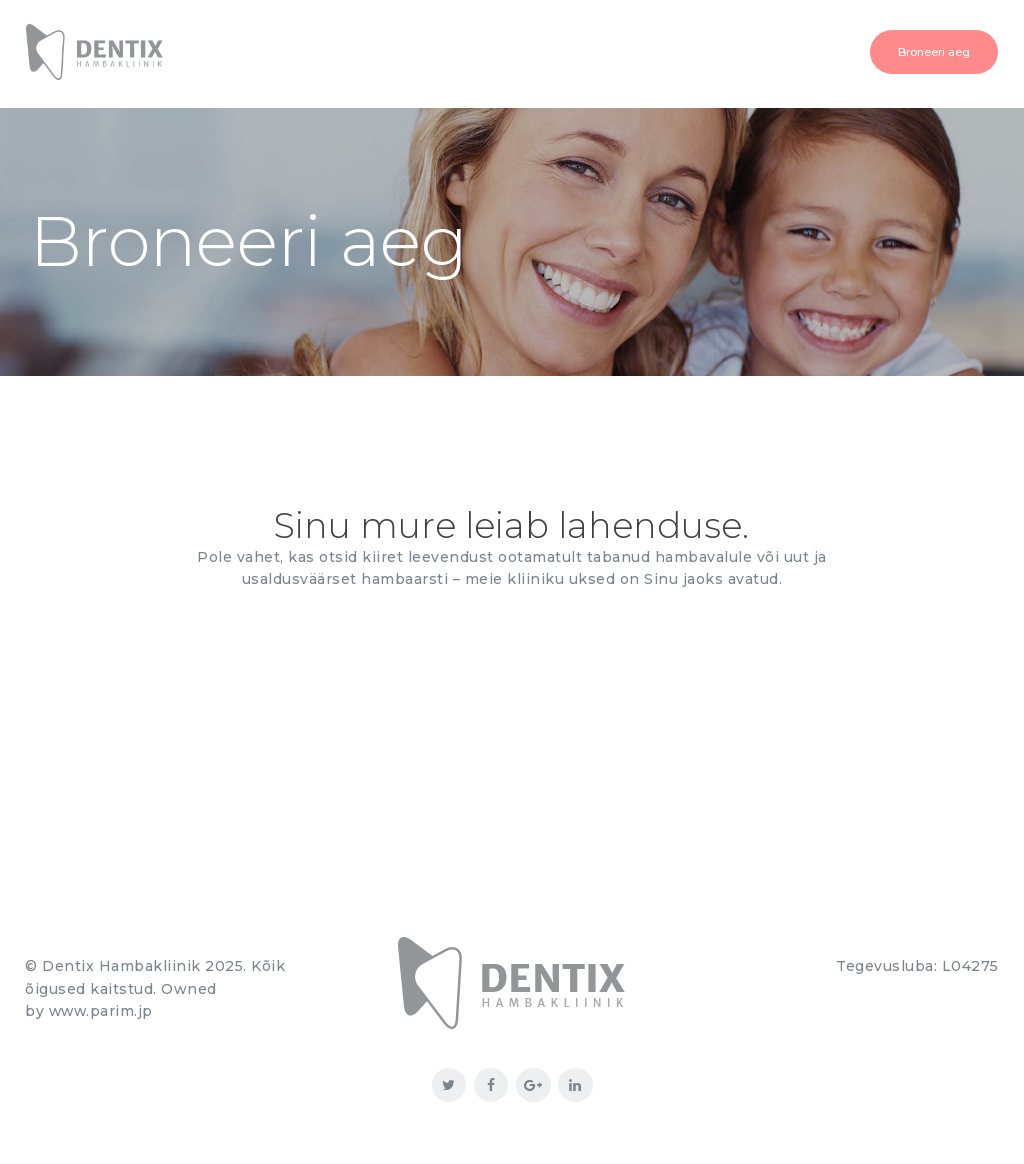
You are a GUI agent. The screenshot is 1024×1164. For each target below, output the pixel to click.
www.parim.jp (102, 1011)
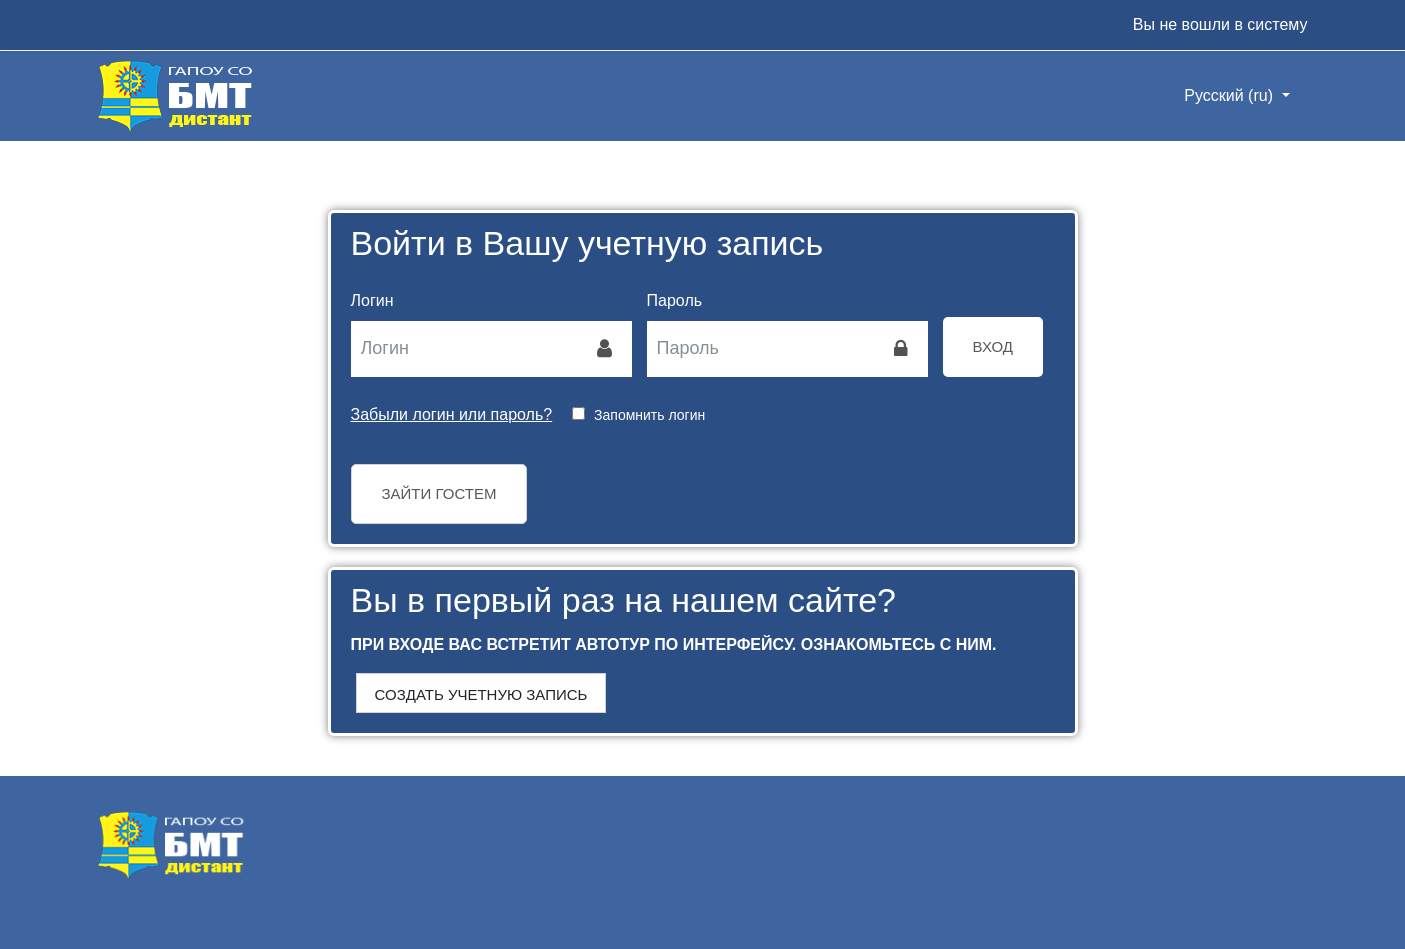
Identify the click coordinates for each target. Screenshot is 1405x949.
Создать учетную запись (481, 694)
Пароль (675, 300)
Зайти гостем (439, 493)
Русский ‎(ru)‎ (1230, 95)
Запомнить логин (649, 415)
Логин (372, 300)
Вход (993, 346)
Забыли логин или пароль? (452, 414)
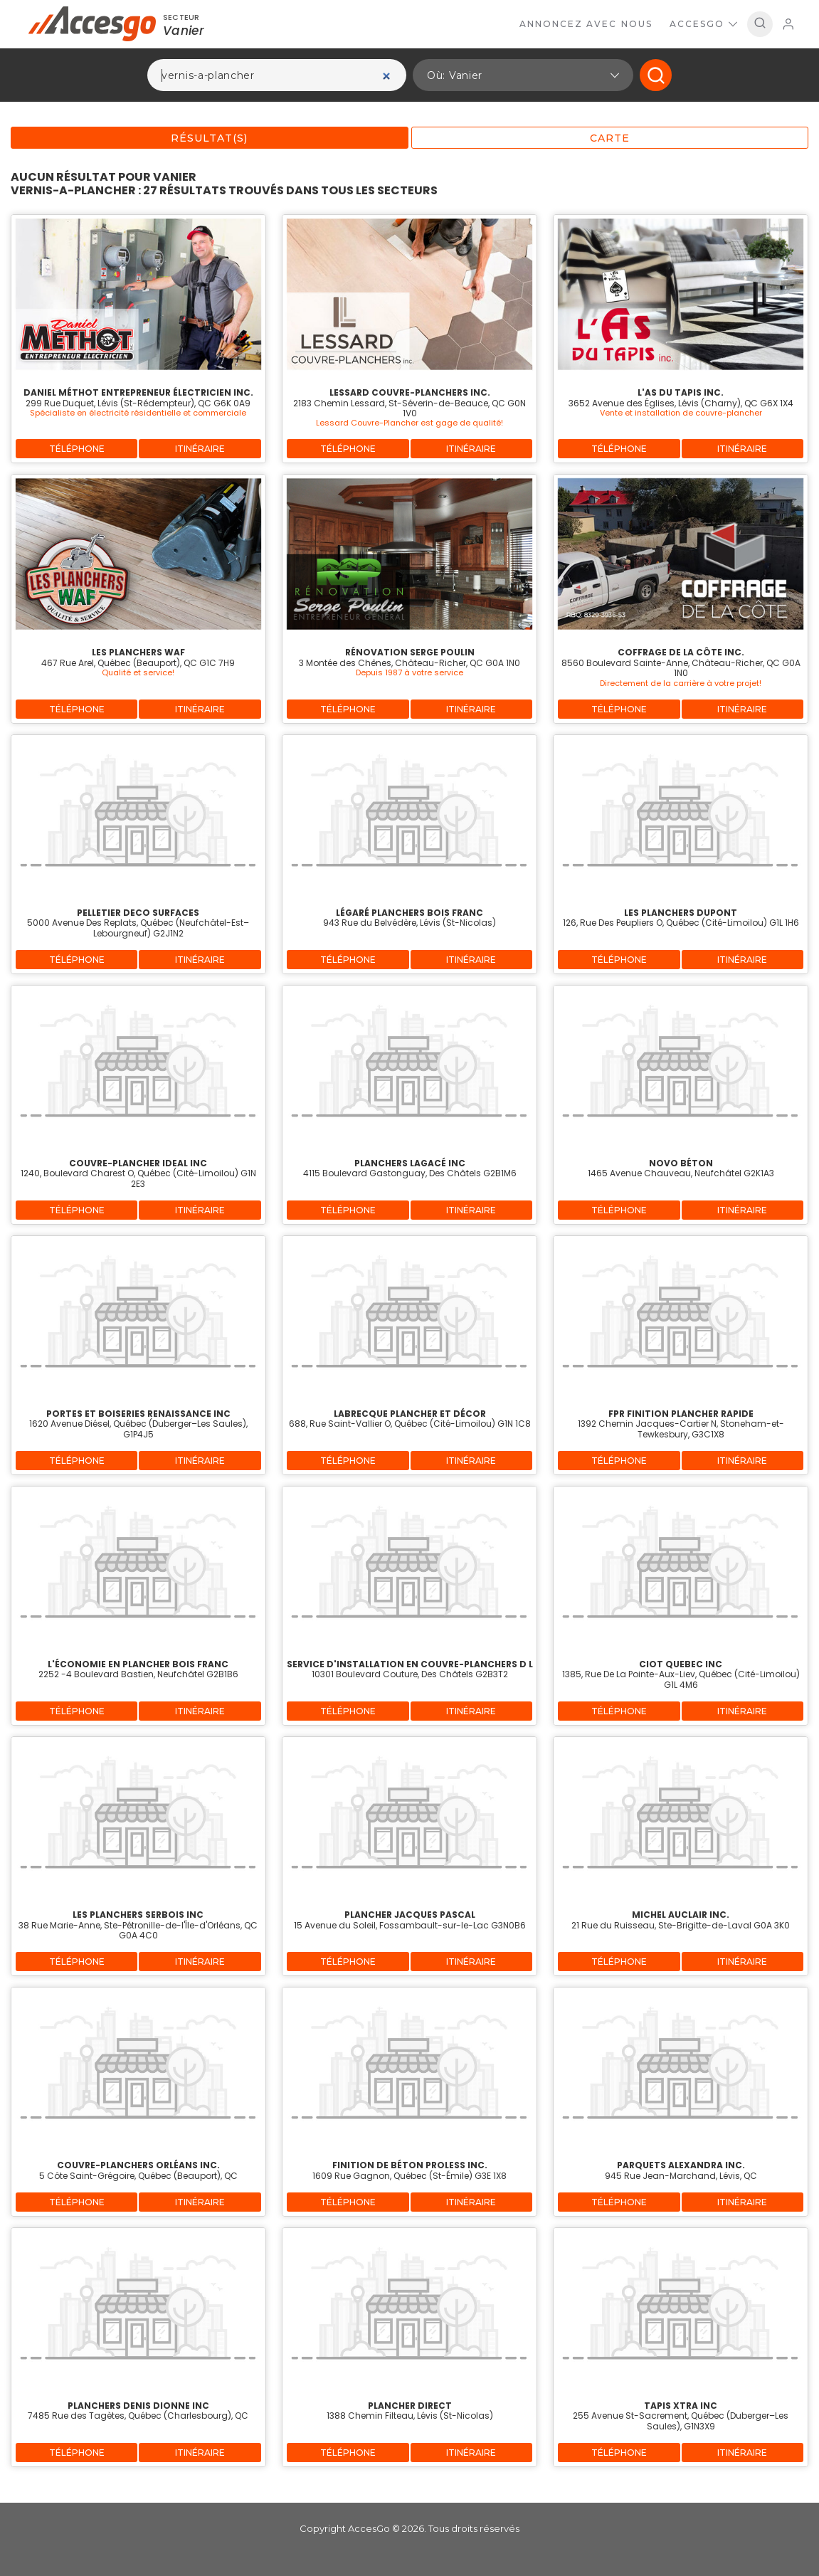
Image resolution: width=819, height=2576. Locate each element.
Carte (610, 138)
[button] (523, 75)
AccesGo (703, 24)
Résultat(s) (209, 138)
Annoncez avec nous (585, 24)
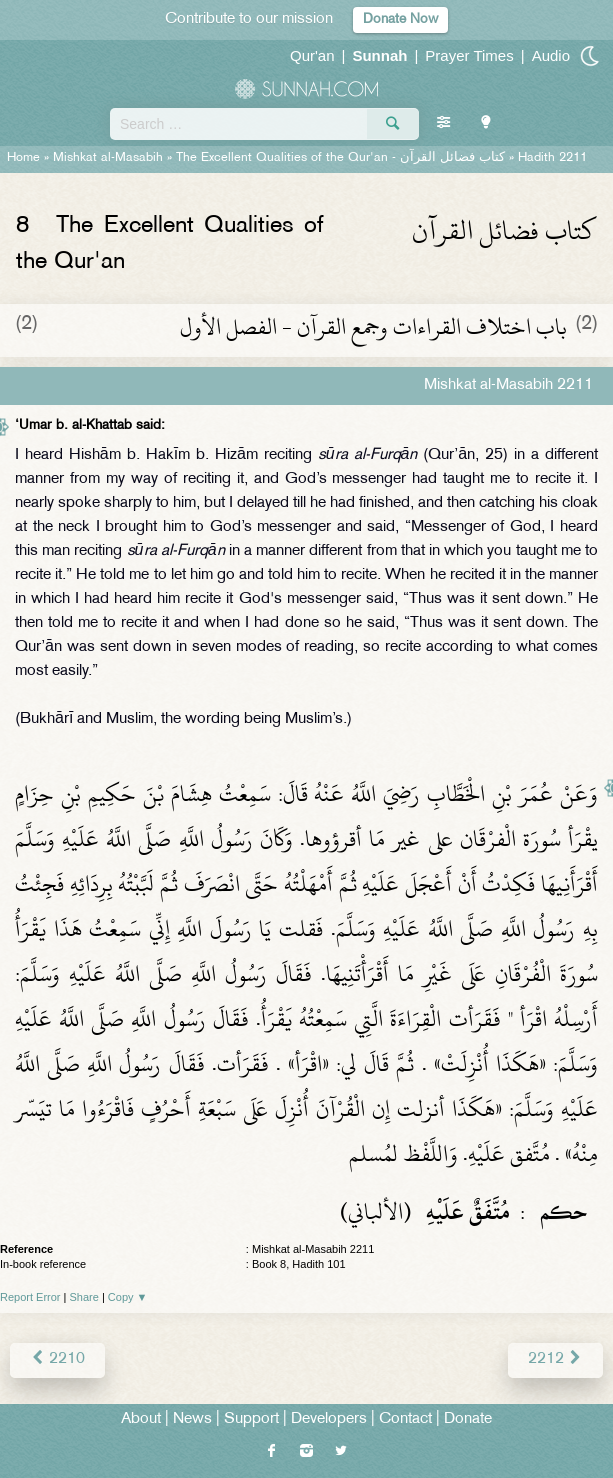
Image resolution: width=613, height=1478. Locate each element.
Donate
_____
[Problem to solve] Pull out every line of the data above that contains the string "target", treating uppercase and lowercase letters as different.

[Completed task]
You are a GUI agent. The screenshot is 1024×1164. For each target below, output the pixel to click.
Identify the click coordinates for each target. Screenshot is 1405x949.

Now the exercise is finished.